I have a serious quotation fetish--I have them scribbled on scraps of paper, filed away on index cards and neatly printed out in fifteen or twenty hardbound journals. It's no surprise then, that I was interested in the cleverly titled i never metaphor i didn't like: a comprehensive compilation of history's greatest analogies, metaphors and similes [sic] by Dr. Mardy Grothe.
What was surprising was the fact that I couldn't actually finish the book. The quotations, as far as I made it through them, were fine-- some of them were familiar, but many were new to me and many of them were clever and relevant and entertaining. The commentary interspersed between those quotations, however, was intolerably condescending.
Quotation: "'We are all but sailboats on the river of life, and money is the wind.

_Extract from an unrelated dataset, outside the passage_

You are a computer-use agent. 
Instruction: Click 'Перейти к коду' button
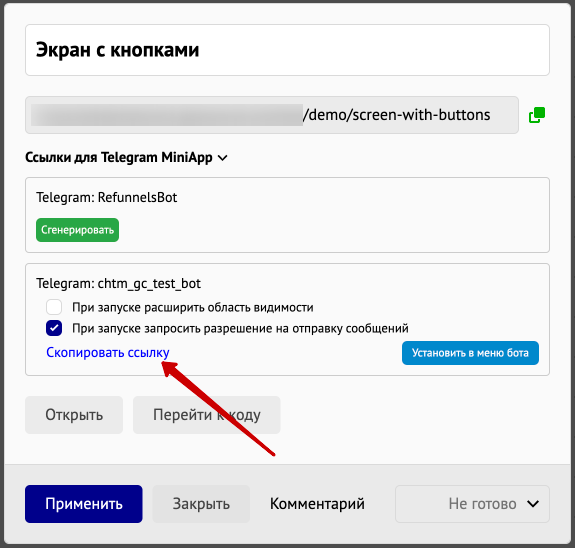(206, 415)
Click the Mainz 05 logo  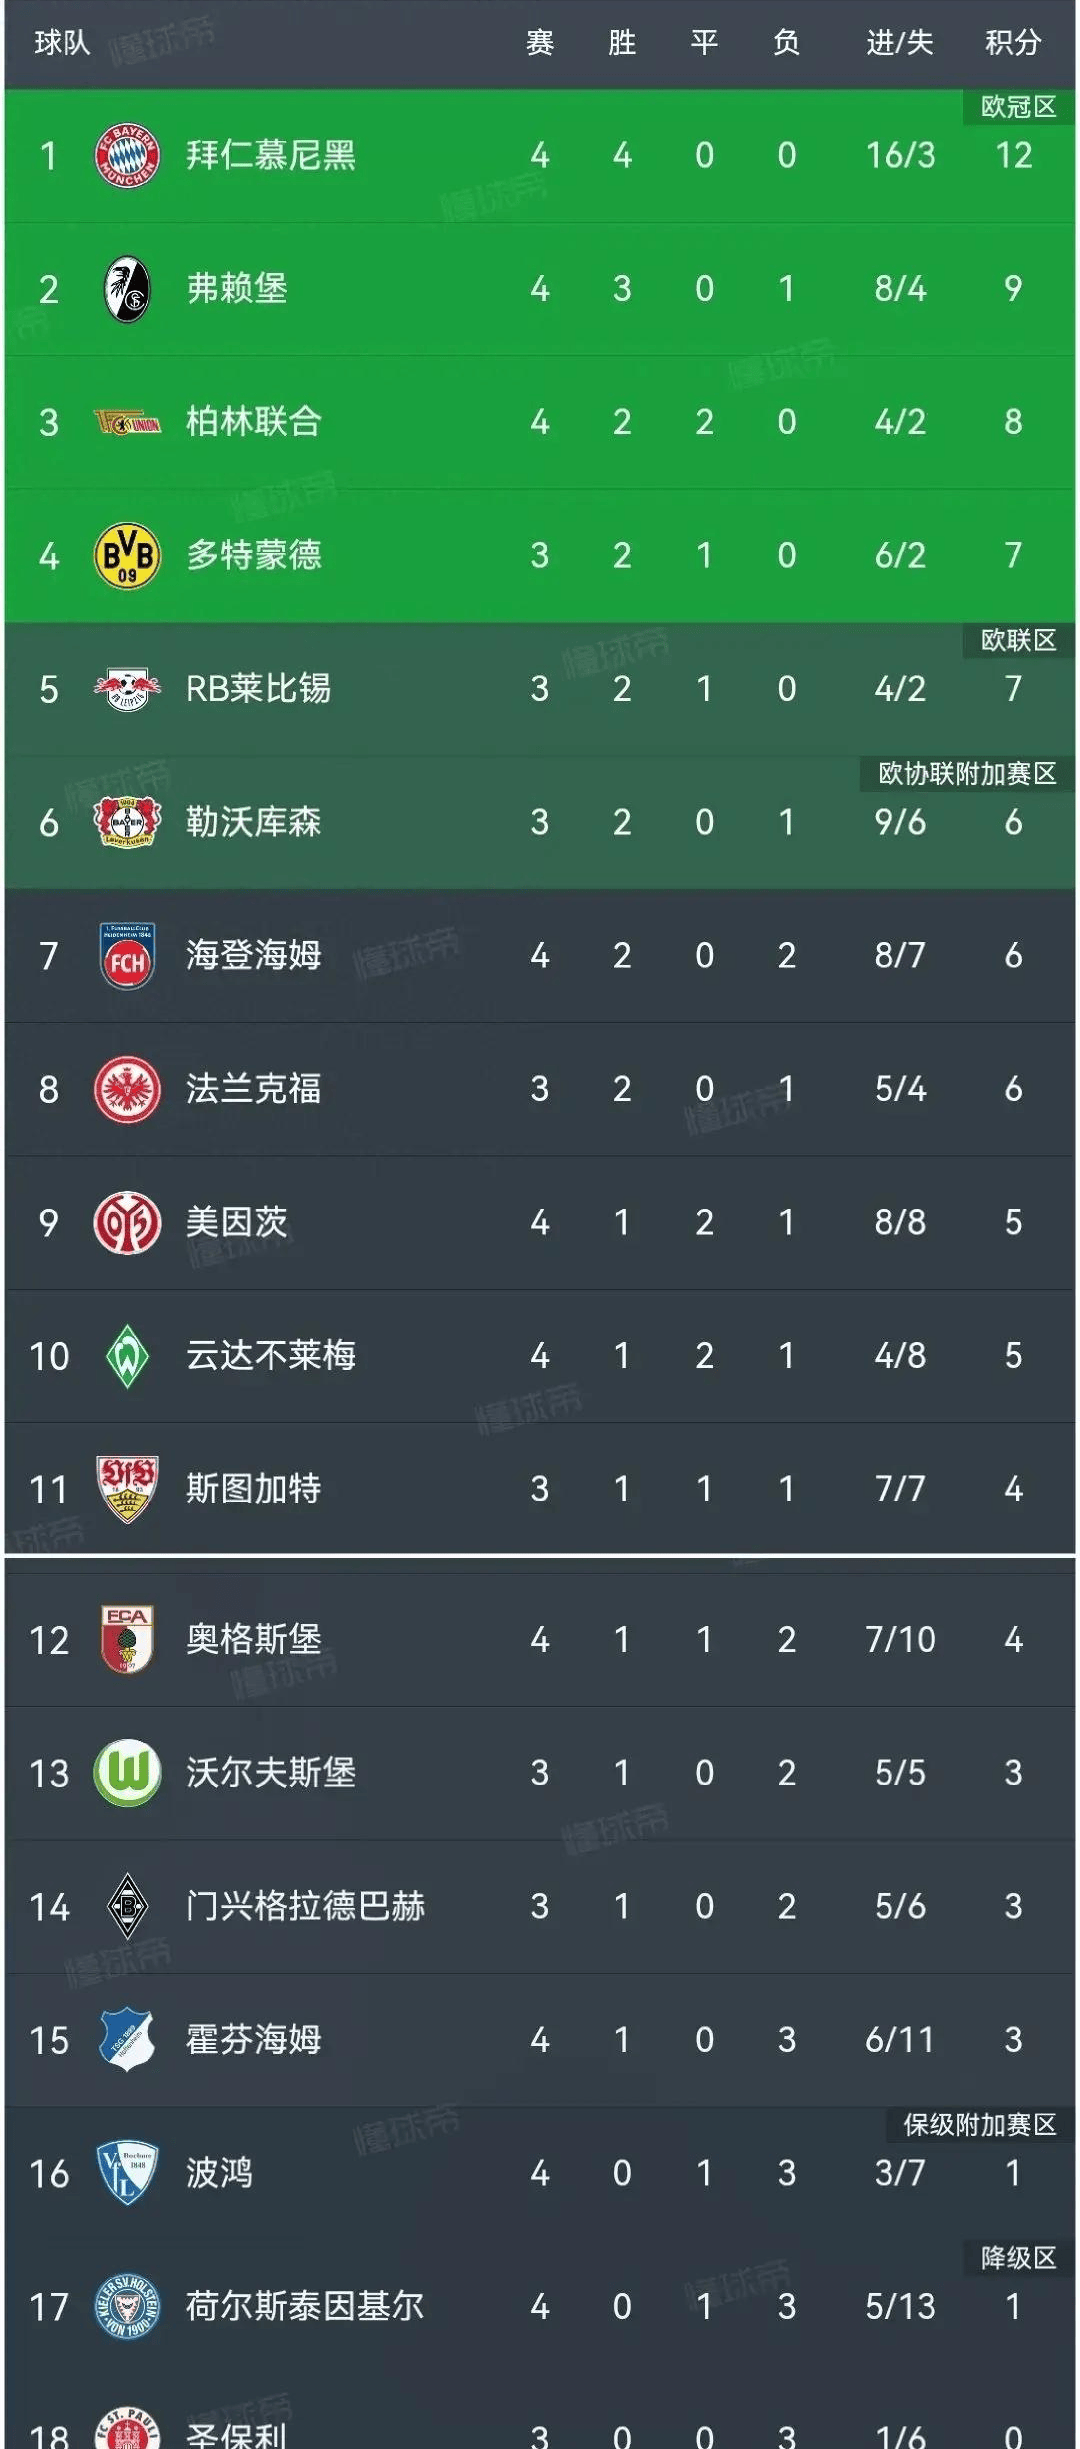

With enough money, you can be blown anywhere.'--Dennis Miller"
Commentary: "...Miller is only partially talking about being blown by the wind."
Quotation: "'Making fun of born-again Christians is like hunting dairy cows with a high-powered rifle and scope.'--P.J. O'Rourke"
Commentary: "O'Rourke's point is that born-again Christians are such an easy target that it's not particularly impressive to make wisecracks about them."
And the final-I-give-up-I-can't-take-one-more-word straw:
Quotation: "'Little Truman had a voice so high it could only be detected by a bat.' --Tennessee Williams"
Commentary: "Williams was referring to Capote's high-pitched voice."
Trust me when I say that in the 98 pages I was able to make it through, Grothe does not miss a single opportunity to point out the obvious.
It is clear from the introduction as well as from comments throughout those pages, that Grothe is passionate about metaphor and has great respect for the quotations he's chosen as representative of the form. What he seems to have an utter lack of faith in, however, is his reader. This is baffling to me as it would seem only logical that someone literate enough to be interested in the book would have a cultural IQ above room temperature and would not need every nuance explained.
The book is dedicated to Grothe's eight-year-old grandson. Perhaps Grothe spent too much time around that age group while writing this book? In any case, his tone and constant unnecessary explanations are nothing short of insulting.
Masked Mom's One-Word Review: Disappointing.